- [TEXT BLOCK]
┄┄┄┄┄┄┄┄┄┄┄┄┄┄┄┄┄┄┄┄
Yes, I agree, presuming that we wish to collaborate to create a new implementation from scratch. That is tempting, given the state of the available options. None of them really nail the simplicity of PURLs and the common use cases cleanly IMO. I think I can say that with impunity given how many of them I’ve worked on. Hopefully I’ve learned something from the experiences.

> Also, as a more general point, I consider myself a technical user, but I... am not a fan of git.  Not a fan.  A not-fan.  Not, by any means or in any sense, an Enthusiast.

:) As a friend, I advise you to say what you mean. You wouldn’t want to end up with ulcers.

However, your point is well taken. The issue that I have is the longevity of the commercial GitHub service more than git itself, but we end up in the same place for different reasons.
┄┄┄┄┄┄┄┄┄┄┄┄┄┄┄┄┄┄┄┄
- [INSTRUCTIONS TO FOLLOW] Write out the post on PURL implementations word for word, from "Yes, I agree, presuming" up to and including "from the experiences.". The listing comes from a separate, unrelated source.

- [DATASET ENTRIES]
┄┄┄┄┄┄┄┄┄┄┄┄┄┄┄┄┄┄┄┄
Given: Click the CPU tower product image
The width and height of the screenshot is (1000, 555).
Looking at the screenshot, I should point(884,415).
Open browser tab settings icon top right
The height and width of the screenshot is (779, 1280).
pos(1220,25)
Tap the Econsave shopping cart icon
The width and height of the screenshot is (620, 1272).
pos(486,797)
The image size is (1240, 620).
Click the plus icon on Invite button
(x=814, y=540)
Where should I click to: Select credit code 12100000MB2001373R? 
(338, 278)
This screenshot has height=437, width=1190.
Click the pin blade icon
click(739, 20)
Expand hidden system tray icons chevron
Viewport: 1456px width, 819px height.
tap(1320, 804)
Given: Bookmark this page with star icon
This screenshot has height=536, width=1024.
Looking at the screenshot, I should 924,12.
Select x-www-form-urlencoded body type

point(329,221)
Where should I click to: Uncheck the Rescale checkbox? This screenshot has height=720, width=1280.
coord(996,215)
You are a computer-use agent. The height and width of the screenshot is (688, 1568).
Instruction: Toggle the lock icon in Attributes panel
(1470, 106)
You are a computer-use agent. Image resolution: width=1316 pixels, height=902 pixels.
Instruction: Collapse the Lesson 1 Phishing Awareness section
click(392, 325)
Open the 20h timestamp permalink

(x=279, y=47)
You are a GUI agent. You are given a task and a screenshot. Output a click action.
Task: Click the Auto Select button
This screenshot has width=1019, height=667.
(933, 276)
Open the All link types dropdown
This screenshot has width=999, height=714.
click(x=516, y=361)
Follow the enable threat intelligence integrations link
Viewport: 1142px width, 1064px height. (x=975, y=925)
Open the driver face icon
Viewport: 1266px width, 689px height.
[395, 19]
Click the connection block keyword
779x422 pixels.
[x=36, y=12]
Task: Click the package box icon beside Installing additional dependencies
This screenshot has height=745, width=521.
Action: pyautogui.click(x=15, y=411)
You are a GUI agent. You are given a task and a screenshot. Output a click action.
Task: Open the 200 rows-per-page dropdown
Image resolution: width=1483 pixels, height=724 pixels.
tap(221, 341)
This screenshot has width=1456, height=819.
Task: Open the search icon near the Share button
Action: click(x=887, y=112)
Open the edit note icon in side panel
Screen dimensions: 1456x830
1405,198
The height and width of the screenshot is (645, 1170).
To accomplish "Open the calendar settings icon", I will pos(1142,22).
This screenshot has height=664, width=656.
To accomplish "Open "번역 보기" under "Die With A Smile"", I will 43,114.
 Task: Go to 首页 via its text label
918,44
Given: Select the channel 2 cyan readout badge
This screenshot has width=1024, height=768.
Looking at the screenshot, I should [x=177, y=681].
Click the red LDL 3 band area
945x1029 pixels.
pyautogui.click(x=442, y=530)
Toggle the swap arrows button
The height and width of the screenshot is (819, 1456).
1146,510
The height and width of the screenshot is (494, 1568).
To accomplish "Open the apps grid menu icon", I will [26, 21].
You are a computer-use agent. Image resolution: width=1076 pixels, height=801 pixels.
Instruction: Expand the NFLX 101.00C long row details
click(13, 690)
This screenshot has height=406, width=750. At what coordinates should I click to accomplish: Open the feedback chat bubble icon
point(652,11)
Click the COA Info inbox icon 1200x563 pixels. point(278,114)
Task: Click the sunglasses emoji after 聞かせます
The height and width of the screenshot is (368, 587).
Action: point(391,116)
┄┄┄┄┄┄┄┄┄┄┄┄┄┄┄┄┄┄┄┄
- [RESPONSE TO THE TASK]
Yes, I agree, presuming that we wish to collaborate to create a new implementation from scratch. That is tempting, given the state of the available options. None of them really nail the simplicity of PURLs and the common use cases cleanly IMO. I think I can say that with impunity given how many of them I’ve worked on. Hopefully I’ve learned something from the experiences.